The Fort Worth Police Department started on April 12, 1873 when E.M. Terrell was appointed City Marshal with a force of four officers. However, the force was disbanded a month later for economic reasons. The force was re-established in 1876 to cope with unruly cowboys and high levels of prostitution, with Jim Courtright being instated as City Marshal with two assisting deputies. Courtright's reputation as an Army scout and gunfighter led to an unprecedented term of nonviolence in Fort Worth. By 1887, the force had grown to six officers and a Chief of Police.

The early 20th century saw many innovations to the FWPD, including motorcycles, traffic tickets, stoplights, and the city's first female officer. The mid-1900s saw even more technological advances, with the addition of a crime laboratory and radar speed detectors. Throughout the 1990s and early 2000s, the department sought to establish better links to the community, instituting programs such as "forums," a series of monthly department-citizen meetings, and the Citizens on Patrol program.

In 2008, after the retirement of Chief Ralph Mendoza, Executive Deputy Patricia Kneblick was briefly appointed interim chief, making her the first woman ever to be appointed Chief of Police in Fort Worth. Jeffrey Halstead, a Commander with the Phoenix Police Department, replaced Kneblick in December 2008, making him the city's 24th chief.

In 2015, Joel Fitzgerald became the 1st African-American police chief of the city. Fitzgerald holds a Ph.D in Business Administration from Northcentral University; an MBA from Eastern University; and an undergraduate degree from Villanova University. He has since become the Waterloo Police Department Chief of Police. Interim Chief Ed Kraus was named until a replacement is selected by city officials. He was later selected to permanently fill the position.

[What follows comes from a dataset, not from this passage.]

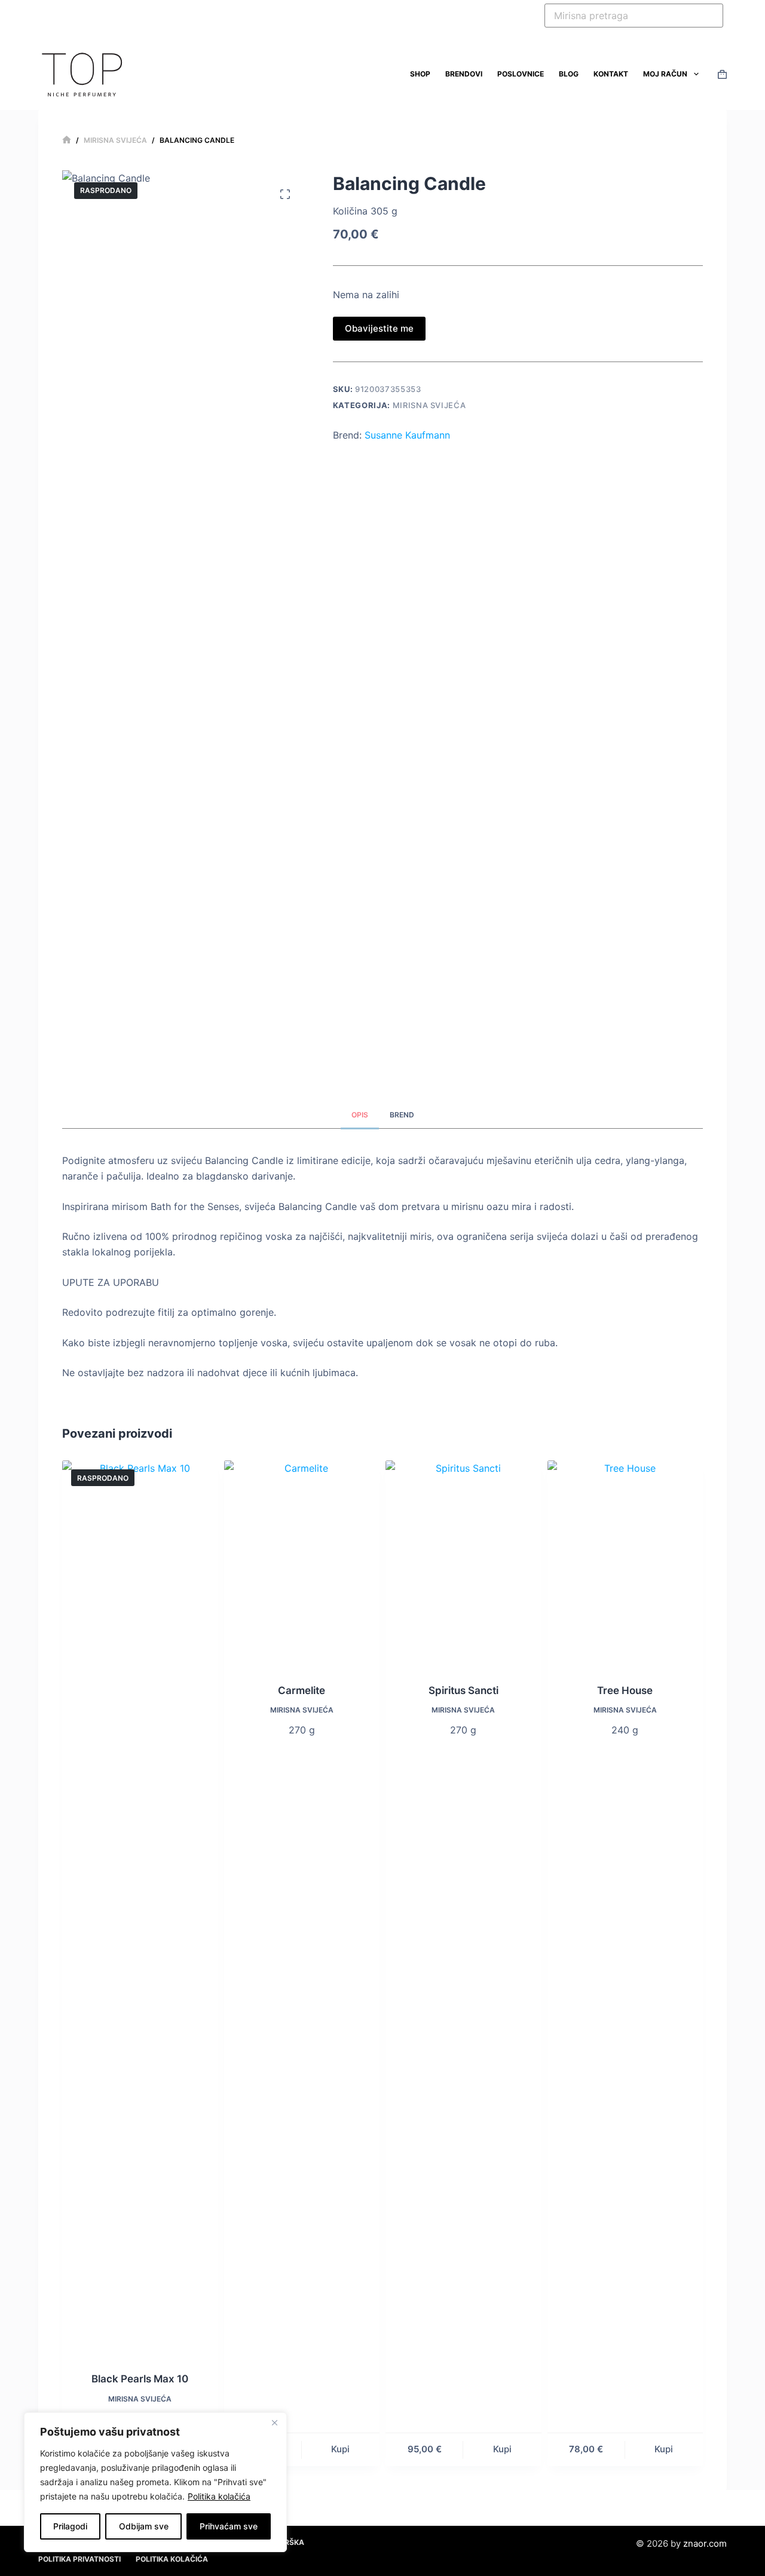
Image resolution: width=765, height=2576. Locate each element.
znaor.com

On September 16, 2025, Eddie Garcia was sworn in as the 28th Chief of Police of the Fort Worth Police Department

=== Uniforms ===
The department's uniforms and badges have changed multiple times before the present standards. Early uniforms were all produced in various shades of blue, with garments ranging from coats with brass buttons to cloaks. Headwear was particularly diverse - depending on the uniform, officers in the early 1900s wore custodian helmets, ten-gallon cowboy hats, or slouched hats resembling those of Civil War cavalrymen.

The department has worn five different badges throughout its history; the current design, which features a shield topped by a panther, was first worn in 1912. The current patch design, which features a star and longhorn head, was adopted in 1977.

The current uniform consists of a navy blue shirt and pants with black tactical boots. The badge is worn on the left chest, and patches are worn on either shoulder. Ceremonial dress is similar to the duty uniform, with the addition of a white fourragère, cotton gloves, white duty belt and pouches, and a navy blue peaked cap. Officers often wear black felt (winter) or straw (summer) cowboy hats as part of the uniform (as do many other police agencies in Texas).

==Organization==
Under the Chief of police Eddie Garcia, the Fort Worth Police department is broken down into three bureaus (Patrol, Support, and Finance/Personnel)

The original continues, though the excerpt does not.